_ARBEITSAUFTRAG A:_ Kopiere aus dem Auszug über Kuba den Abschnitt, der bei „Beim Spaziergang durch“ beginnt und bei „Kleidung und Modeaccessoires.“ endet, Wort für Wort.
_ARBEITSAUFTRAG B:_ Nimm den Auszug über Kuba nach seinem letzten Satz wieder auf und schreibe ihn weiter.

Staatliche Geschäfte und sogar kleinere »Einkaufszentren« bieten zunehmend importierte Waren und Lebensmittel gegen konvertierbare Kubanische Peso (CUC) an. Ein CUC entspricht einem USDollar und ist derzeit etwas mehr Wert als 24 reguläre kubanische Pesos. Hunderttausende Kubaner und Kubanerinnen haben als Selbstständige, sogenannte cuentapropistas, ihr eigenes Geschäft
begonnen. Säfte und Sandwiches werden aus dem Wohnzimmer heraus oder durch die Gitter der Eingangstüren verkauft. Obst- und Gemüsehändler bieten ihre Waren auf Märkten und in Eckläden an, überall entstehen neue »Paladares
«, wie die Privatrestaurants genannt werden.
   Beim Spaziergang durch Havanna fallen kleine Geschäfte ins Auge, aber auch Lebensmittelhändler mit Karren und Straßenstände mit Büchern, Wasserhähnen,
Technikausrüstung und sogar kopierten Filmen, TV-Serien und Musik-CDs. Besonders viele Händler verkaufen importierte Kleidung und Modeaccessoires.
   »Es hat sich viel geändert, aber für mich ist alles gleich geblieben«, stellt Daniela nüchtert fest. Sie arbeitet als Ärztin in einer Klinik, ist 45 Jahre alt und lebt mit ihrem Ehemann und ihrer Mutter. »Meine Arbeit ist die gleiche, mein
Schichtplan ist gleich geblieben und mein Gehalt ist unverändert.
Ich sehe, das ständig neue Geschäfte und Restaurants eröffnen, ich kann mir aber nichts davon leisten.« Daniela ist bedingt durch ihre Arbeit immer wieder mal im Ausland, sie reist zu Kongressen und Konferenzen, kürzlich war sie in Frankfurt am Main. So wie vielen anderen Kubanern auch käme es ihr niemals in den Sinn, nicht nach Kuba zurückzukehren. »Grundsätzlich halte ich Sozialismus für die richtige Gesellschaftsform. Und auch wenn ich finde, dass einiges in Kuba anders laufen müsste, um weiter in Richtung Sozialismus zu gehen, ich will nicht
woanders leben. Und ich will auch keinen anderen Beruf ausüben, ich finde es wichtig und richtig, Ärztin zu sein«. Doch so wie viele andere hoch qualifizierte staatliche Angestellte fragt sich auch Daniela insgeheim, was sie denn falsch gemacht hat, wenn Privilegien nun käuflich sind und Engagement für die Gesellschaft den Zugang eher behindert.

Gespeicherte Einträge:
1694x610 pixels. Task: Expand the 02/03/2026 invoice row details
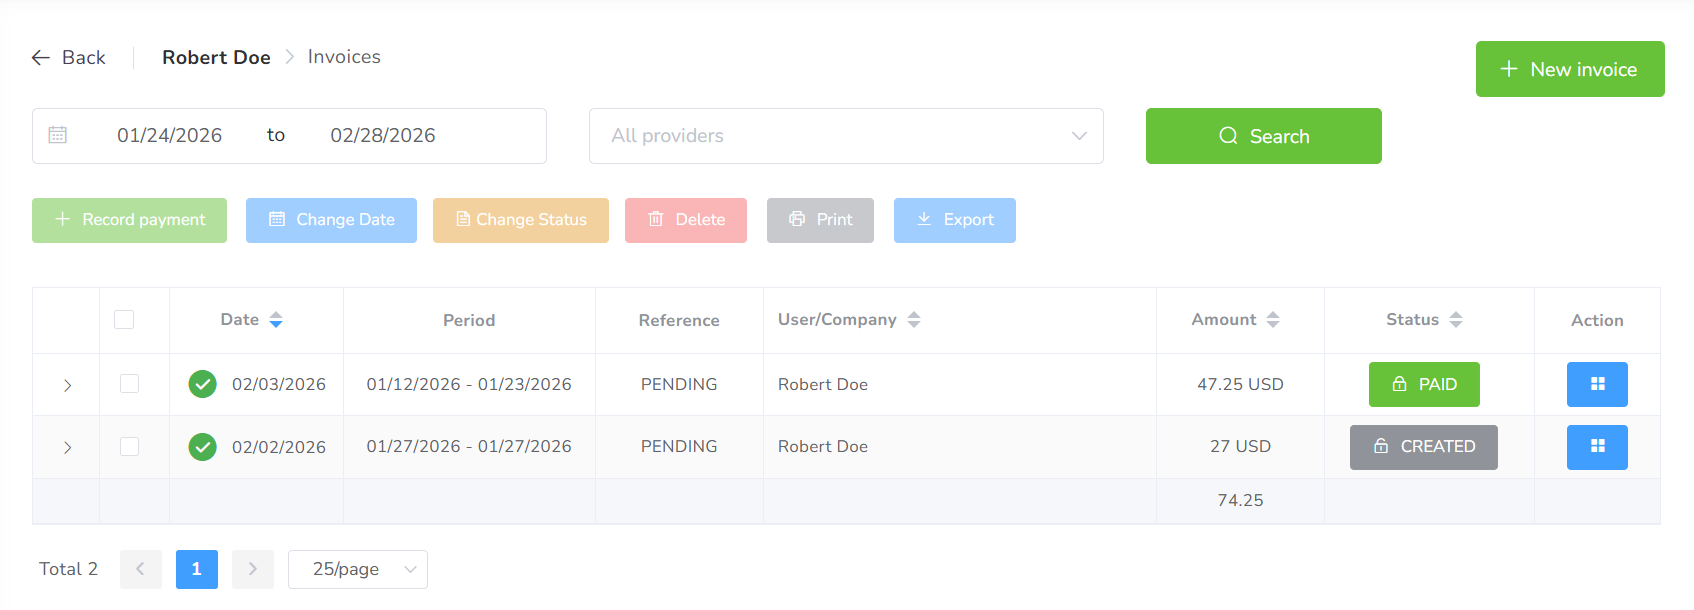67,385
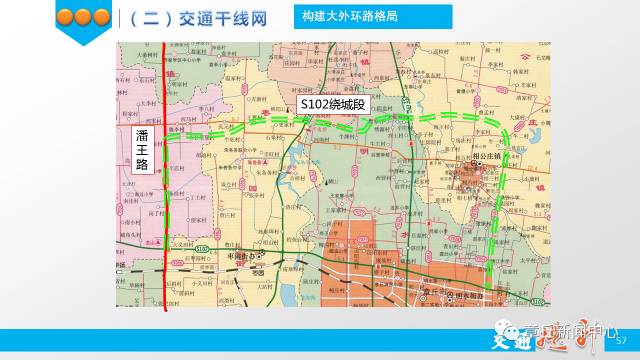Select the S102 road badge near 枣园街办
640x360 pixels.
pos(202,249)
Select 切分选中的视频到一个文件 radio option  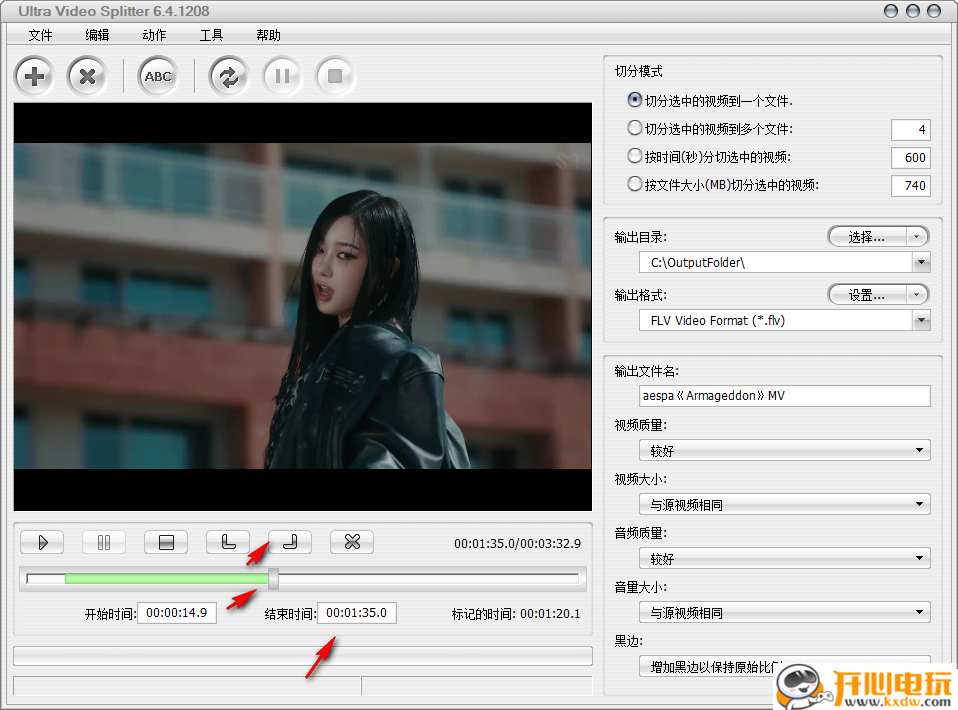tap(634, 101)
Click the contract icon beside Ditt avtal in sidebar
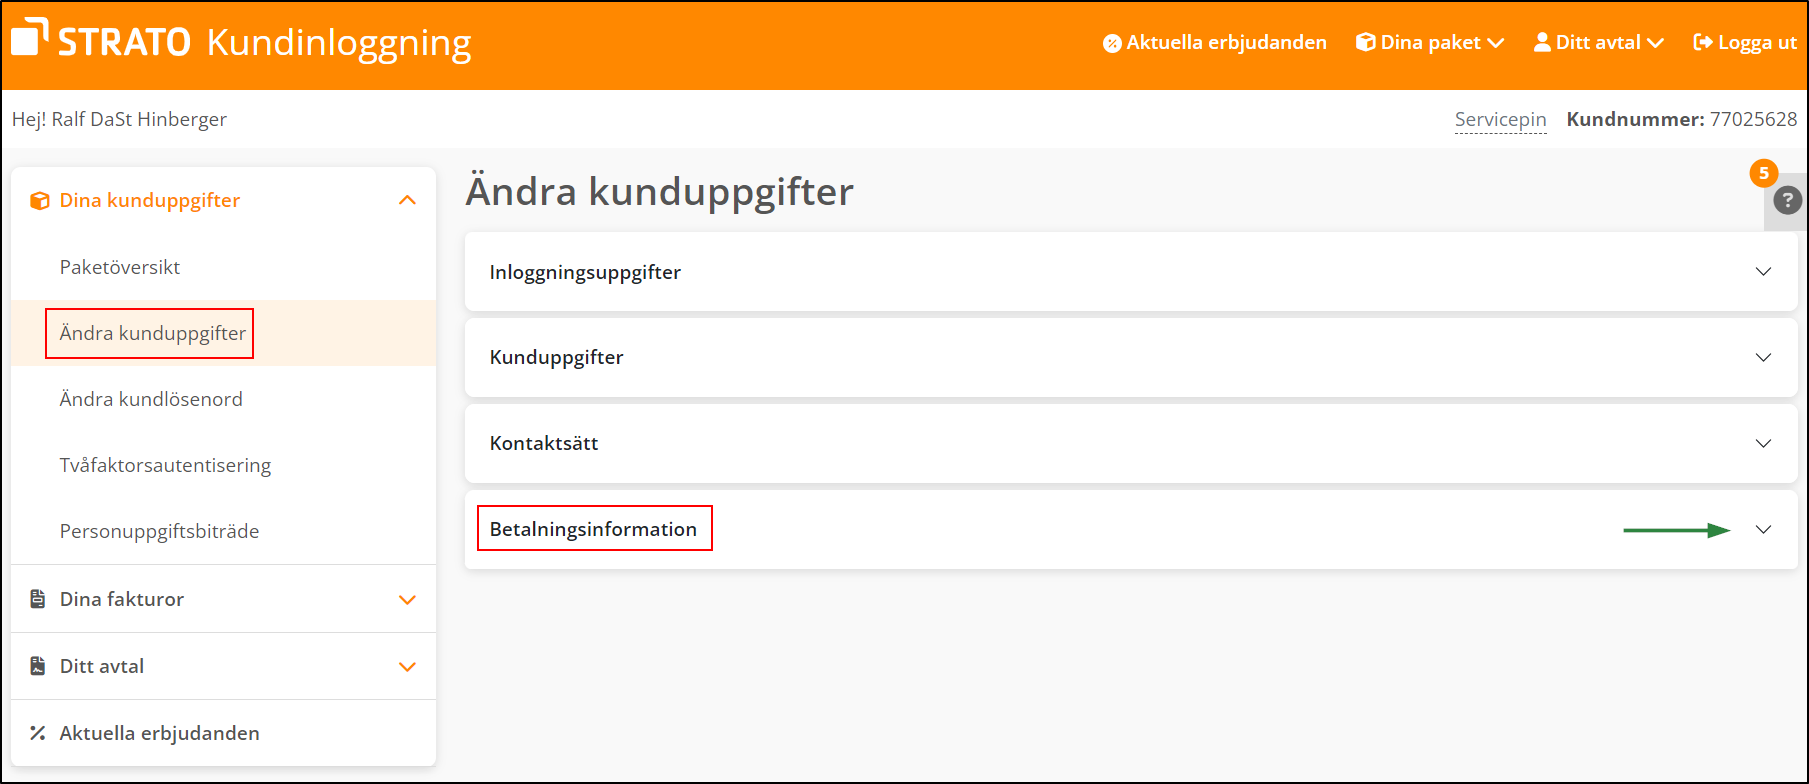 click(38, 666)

_ERWARTETE ANTWORT A:_
Beim Spaziergang durch Havanna fallen kleine Geschäfte ins Auge, aber auch Lebensmittelhändler mit Karren und Straßenstände mit Büchern, Wasserhähnen,
Technikausrüstung und sogar kopierten Filmen, TV-Serien und Musik-CDs. Besonders viele Händler verkaufen importierte Kleidung und Modeaccessoires.

_ERWARTETE ANTWORT B:_
   Die sozialen Unterschiede wachsen rasant zwischen Stadt und Land, zwischen Selbstständigen und Angestellten, zwischen Berufen mit Kontakt zu Touristen
und solchen ohne. So ziehen es manche hoch ausgebildete Akademiker nun doch lieber vor, ein eigenes Geschäft aufzubauen, anstatt in ihrem Beruf zu arbeiten. »Ich weiß nicht, ob diese ganze Öffnung für die Privatwirtschaft gut ist«, gibt Malev zu bedenken. Malev, Brite mit asiatischen Eltern, ist erst seit wenigen Wochen in Havanna. Er ist seiner kubanischen Freundin Niuska gefolgt, die
er während ihres Studiums in Barcelona kennengelernt hatte.
»Einerseits besteht nun auch hier Zugang zu vielen Gütern, die für uns schon lange zum Alltag gehören, andererseits spaltet dies die Gesellschaft. Kurzfristig blieb Kuba vielleicht nichts anderes übrig, aber langfristig …« Die Bedenken
sind Malev ins Gesicht geschrieben.

Am Tag meines Abflugs aus Kuba tritt die neue Reiseregelung in Kraft. Nun können alle Kubaner und Kubanerinnen einen Pass erhalten und reisen, wenn sie die Konditionen der Länder erfüllen, die sie besuchen wollen. Eine Woche
später geht der von Venezuela initiierte lateinamerikanische Gemeinschafts-sender TeleSUR in Kuba über Antenne auf Sendung – als erster offiziell zu empfangender Auslandssender. Das Kuba sich gerade rasant verändert, steht außer Frage.